China hits back at U.S. in currency row

BEIJING - China's central bank on Saturday said U.S. accusations that it was manipulating the yuan currency were misleading, a day after Beijing cautioned incoming Secretary of State Hillary Clinton to handle their ties with care.

By (Reuters)

  • Follow us on
  • google-news
  • whatsapp
  • telegram

Published: Sat 24 Jan 2009, 2:23 PM

Last updated: Sun 5 Apr 2015, 10:25 PM

The remarks from Su Ning, a vice governor of the People's Bank of China, were the bank's first public reaction to comments from U.S. Treasury Secretary-designate Timothy Geithner, who said this week that Beijing was manipulating its currency exchange policies to gain an unfair trade advantage.

"These comments are not only out of keeping with the facts, even more so they are misleading in analysing the causes of the financial crisis," Su said of Geithner's comments to the Senate Finance Committee, according to the official Xinhua news agency.

The exchange suggests a testy start to relations between the Obama administration and Beijing, which may tarnish vows of cooperation in combating the global economic slowdown and security threats.

China worries that its already slowing exports will be even harder hit by U.S. policies to narrow their trade imbalance.

Many U.S. lawmakers believe the yuan is much undervalued, giving Chinese exporters a big advantage that they blame for U.S. job losses and the U.S. trade deficit, which hit a record $256.3 billion in 2007.

Su did not directly accuse Geithner of trade protectionism.
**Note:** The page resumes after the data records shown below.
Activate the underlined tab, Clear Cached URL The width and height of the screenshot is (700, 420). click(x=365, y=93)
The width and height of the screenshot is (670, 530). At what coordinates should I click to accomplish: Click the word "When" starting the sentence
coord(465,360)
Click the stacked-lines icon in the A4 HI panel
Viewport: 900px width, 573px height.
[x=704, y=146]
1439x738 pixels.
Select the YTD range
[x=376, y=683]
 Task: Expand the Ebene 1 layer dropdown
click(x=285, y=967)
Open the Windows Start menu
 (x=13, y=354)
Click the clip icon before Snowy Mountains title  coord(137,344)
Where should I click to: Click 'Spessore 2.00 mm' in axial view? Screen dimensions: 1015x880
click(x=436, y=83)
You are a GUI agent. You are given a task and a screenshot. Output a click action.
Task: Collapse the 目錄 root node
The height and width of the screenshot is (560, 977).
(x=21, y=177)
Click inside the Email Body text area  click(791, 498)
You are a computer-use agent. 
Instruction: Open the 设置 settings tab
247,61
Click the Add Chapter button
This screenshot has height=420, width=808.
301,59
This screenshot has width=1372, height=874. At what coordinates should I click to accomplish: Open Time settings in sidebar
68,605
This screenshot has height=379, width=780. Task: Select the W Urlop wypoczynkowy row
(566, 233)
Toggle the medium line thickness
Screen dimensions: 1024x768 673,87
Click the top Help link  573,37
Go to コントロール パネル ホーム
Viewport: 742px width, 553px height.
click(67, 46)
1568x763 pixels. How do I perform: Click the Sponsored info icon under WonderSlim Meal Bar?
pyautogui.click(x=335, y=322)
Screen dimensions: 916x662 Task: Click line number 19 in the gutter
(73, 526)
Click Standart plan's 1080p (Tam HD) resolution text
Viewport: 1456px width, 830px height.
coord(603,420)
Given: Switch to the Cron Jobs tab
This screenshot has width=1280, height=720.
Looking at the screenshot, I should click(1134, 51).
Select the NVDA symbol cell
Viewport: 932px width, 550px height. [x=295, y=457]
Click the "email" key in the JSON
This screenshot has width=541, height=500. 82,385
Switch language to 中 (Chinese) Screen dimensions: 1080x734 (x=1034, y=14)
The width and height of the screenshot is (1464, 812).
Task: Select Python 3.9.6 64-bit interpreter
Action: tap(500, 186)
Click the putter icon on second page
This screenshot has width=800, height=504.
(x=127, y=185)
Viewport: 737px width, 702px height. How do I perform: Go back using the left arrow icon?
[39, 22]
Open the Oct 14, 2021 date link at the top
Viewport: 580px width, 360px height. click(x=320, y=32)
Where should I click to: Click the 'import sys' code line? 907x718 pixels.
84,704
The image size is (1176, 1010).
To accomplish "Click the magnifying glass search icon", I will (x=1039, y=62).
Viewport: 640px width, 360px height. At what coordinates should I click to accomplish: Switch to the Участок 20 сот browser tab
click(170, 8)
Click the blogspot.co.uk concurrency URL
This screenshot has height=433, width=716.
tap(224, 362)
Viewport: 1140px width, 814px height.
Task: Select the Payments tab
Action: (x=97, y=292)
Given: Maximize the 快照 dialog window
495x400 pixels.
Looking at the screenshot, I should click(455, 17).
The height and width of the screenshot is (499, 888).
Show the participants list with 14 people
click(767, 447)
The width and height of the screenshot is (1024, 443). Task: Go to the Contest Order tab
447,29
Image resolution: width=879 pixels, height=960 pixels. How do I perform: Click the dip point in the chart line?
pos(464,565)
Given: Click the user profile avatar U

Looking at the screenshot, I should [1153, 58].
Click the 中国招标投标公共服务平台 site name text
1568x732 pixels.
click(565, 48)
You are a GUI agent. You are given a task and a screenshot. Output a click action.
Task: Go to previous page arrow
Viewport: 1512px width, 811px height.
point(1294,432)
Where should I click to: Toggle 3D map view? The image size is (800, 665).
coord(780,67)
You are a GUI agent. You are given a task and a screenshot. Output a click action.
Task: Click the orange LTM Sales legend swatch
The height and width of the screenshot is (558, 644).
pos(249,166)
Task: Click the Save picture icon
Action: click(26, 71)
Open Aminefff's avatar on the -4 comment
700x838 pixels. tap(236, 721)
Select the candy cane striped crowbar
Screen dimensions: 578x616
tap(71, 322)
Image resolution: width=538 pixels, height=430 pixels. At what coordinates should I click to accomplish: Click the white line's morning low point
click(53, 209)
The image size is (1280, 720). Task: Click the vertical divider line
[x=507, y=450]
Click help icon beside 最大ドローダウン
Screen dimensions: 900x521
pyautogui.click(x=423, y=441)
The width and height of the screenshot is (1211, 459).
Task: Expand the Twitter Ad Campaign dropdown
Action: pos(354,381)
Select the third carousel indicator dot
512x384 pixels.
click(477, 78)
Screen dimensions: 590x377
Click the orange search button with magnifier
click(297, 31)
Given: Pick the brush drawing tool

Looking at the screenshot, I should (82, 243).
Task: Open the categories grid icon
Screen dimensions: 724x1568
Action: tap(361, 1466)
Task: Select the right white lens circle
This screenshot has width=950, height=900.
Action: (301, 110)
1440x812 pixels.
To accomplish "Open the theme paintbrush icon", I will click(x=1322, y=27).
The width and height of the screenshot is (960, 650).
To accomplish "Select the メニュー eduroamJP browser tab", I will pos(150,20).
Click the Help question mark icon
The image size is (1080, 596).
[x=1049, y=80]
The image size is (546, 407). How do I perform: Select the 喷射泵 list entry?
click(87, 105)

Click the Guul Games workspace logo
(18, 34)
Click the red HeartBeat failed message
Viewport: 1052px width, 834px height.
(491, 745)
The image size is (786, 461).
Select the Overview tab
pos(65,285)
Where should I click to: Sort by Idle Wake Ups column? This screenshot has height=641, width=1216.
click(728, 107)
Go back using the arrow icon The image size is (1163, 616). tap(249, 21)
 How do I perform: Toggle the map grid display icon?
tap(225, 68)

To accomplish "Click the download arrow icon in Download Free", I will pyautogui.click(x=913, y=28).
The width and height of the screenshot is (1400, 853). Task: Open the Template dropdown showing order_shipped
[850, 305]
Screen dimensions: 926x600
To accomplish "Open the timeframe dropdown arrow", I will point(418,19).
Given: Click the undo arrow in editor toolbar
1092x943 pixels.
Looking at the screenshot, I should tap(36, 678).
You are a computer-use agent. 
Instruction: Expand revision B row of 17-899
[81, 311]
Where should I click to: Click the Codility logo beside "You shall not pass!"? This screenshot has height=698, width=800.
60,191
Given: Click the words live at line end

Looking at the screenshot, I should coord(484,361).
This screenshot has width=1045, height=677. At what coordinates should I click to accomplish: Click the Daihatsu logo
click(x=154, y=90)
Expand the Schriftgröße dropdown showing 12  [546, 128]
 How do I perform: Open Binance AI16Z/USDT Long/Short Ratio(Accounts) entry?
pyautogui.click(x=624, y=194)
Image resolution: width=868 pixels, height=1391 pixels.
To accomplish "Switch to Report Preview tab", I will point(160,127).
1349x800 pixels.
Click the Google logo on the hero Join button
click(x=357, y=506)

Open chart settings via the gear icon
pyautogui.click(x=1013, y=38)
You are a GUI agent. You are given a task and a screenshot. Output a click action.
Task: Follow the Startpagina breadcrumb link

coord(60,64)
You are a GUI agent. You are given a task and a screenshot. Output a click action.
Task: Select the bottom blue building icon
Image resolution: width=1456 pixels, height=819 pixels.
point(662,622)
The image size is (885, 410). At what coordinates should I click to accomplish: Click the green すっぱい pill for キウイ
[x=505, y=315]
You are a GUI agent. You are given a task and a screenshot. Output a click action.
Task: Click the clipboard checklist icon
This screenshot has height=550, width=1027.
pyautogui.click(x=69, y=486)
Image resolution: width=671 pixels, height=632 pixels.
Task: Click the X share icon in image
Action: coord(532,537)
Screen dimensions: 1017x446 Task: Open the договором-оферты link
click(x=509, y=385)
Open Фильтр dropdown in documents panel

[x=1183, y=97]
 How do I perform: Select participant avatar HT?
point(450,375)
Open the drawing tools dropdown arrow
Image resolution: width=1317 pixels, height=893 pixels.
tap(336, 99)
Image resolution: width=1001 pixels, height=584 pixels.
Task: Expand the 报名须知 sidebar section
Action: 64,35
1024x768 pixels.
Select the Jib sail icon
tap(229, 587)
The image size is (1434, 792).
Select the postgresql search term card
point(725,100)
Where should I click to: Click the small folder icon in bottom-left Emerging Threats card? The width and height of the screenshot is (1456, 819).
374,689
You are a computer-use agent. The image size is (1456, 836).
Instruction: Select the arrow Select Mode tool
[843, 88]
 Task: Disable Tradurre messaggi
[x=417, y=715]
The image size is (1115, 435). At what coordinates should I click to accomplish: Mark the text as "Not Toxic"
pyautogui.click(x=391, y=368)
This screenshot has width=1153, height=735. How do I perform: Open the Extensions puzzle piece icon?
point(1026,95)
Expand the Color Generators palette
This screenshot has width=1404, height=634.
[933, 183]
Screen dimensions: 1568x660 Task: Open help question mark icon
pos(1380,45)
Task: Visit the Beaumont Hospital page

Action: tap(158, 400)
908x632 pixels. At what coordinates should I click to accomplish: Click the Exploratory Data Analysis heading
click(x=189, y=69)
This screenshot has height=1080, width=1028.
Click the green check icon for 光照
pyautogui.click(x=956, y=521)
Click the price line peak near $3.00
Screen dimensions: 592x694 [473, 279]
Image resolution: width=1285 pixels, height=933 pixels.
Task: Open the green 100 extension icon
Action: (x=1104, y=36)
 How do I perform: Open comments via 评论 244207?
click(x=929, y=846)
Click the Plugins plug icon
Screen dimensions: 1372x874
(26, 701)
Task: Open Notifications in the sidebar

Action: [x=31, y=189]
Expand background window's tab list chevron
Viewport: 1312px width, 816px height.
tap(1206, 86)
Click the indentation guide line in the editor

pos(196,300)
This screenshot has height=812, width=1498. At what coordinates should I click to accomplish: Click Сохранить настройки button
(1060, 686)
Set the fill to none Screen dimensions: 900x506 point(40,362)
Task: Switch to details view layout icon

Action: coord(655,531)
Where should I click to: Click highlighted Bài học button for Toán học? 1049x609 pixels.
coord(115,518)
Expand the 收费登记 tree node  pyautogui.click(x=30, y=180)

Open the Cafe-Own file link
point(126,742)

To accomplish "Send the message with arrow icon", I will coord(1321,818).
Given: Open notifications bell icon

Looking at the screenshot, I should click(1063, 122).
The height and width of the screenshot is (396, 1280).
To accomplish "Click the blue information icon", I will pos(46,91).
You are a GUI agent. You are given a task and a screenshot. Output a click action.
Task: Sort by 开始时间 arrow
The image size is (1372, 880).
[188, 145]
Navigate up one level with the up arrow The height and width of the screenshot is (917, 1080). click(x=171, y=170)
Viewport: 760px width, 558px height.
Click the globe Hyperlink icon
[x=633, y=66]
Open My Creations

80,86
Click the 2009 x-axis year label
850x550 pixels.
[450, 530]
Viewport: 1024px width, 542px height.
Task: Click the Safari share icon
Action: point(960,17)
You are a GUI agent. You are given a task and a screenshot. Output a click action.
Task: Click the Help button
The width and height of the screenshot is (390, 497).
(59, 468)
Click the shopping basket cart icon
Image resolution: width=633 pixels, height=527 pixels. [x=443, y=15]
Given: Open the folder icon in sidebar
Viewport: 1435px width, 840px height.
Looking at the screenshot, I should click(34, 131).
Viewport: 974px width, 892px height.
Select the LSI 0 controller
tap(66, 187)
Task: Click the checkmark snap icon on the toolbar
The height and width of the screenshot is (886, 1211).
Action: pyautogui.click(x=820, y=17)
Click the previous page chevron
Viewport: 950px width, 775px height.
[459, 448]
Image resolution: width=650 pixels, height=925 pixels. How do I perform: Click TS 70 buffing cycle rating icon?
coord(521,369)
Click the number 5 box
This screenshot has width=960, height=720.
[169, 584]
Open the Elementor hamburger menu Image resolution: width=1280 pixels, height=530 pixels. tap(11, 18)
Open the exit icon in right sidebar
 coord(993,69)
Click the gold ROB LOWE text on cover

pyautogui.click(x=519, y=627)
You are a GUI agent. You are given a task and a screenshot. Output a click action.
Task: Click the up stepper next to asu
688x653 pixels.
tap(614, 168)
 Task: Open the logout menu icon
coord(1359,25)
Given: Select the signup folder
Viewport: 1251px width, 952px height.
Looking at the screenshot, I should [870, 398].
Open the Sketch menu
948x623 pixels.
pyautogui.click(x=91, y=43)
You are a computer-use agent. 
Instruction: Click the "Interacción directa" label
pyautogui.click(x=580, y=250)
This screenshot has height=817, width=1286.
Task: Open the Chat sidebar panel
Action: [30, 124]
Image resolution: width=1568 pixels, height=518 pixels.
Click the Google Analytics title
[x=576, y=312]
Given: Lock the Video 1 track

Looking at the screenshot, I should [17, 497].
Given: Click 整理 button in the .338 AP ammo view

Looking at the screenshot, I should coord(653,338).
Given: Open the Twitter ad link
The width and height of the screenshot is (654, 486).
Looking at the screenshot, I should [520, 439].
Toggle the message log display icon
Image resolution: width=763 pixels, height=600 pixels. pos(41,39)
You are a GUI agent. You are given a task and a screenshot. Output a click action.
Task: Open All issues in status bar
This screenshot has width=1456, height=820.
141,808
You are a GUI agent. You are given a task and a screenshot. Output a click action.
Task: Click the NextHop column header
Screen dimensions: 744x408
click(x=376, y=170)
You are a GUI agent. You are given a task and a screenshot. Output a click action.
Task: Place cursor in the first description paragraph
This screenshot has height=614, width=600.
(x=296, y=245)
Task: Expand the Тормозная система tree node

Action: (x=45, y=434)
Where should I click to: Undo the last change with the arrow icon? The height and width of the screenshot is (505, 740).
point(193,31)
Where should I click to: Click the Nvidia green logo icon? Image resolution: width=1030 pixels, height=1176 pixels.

But the Chinese official's warning was clear enough.

"We believe that faced with the financial crisis there should be a spirit of self-criticism," Su said while visiting a business newspaper's office in Beijing, according to Xinhua.

"The international community is currently working together in actively responding to the financial crisis, and it must avoid exploiting different excuses for renewing or encouraging trade protectionism, because these are of no help in withstanding the financial crisis."

Su's swipe at Geithner came after China's Foreign Minister urged Clinton to be careful with sensitive issues that could strain ties, calling the relationship between their two nations one of the world's most important.

Foreign Minister Yang Jiechi made the remarks to Clinton, settling into her new job as Washington's top diplomat, in a telephone call on Friday, the Chinese Foreign Ministry website ( reported on Saturday.

"The China-U.S. relationship is one of the world's most important bilateral relations," Yang told Clinton, according to the report.

Each side should "respect and show consideration for the other's core interests and appropriately handle differences and sensitive issues", he said.

The report did not specify those issues, but Beijing considers Taiwan its most sensitive topic in dealings with Washington.

Beijing says self-ruled Taiwan must accept eventual reunification with the mainland and objects to Washington's military aid to and political support for the island. China has also been angered by U.S. pressure over human rights and Tibet.

Yang, a former ambassador to Washington, said the two powers should "handle bilateral relations by adhering to a strategic high-point and a long-term perspective".

Trade Disputes

Ties between the United States, the world's biggest economy, and China, with its bulging exports and foreign exchange reserves, have also been strained by trade disputes that could worsen during the global economic slowdown.

Under former President George W. Bush, the Treasury Department urged Beijing to move to a market-determined exchange rate and saw some progress since July 2005.

But it refused to formally call China a currency manipulator, which under U.S. law would require the Treasury Department to begin "expedited" negotiations with Beijing to reduce China's trade surplus and eliminate any "unfair" currency advantage.

The China Daily, an English-language paper that often reflects official policy, said Geithner's position was "a clear move away from the stance of the Bush administration".

The official Xinhua news agency echoed that view.

"This may signal that with the Obama administration in office, China faces growing pressure from U.S. trade protectionism," it said, citing Beijing economists.

The dollar has weakened by about 16 percent against the yuan since China revalued it in mid-2005, according to Reuters data. But many U.S. industry groups want much more drastic action.

The yuan closed lower against the dollar on Friday and traded mostly below the Chinese central bank's mid-point, with speculation that Geithner's comments could spark a brief period of modest yuan depreciation.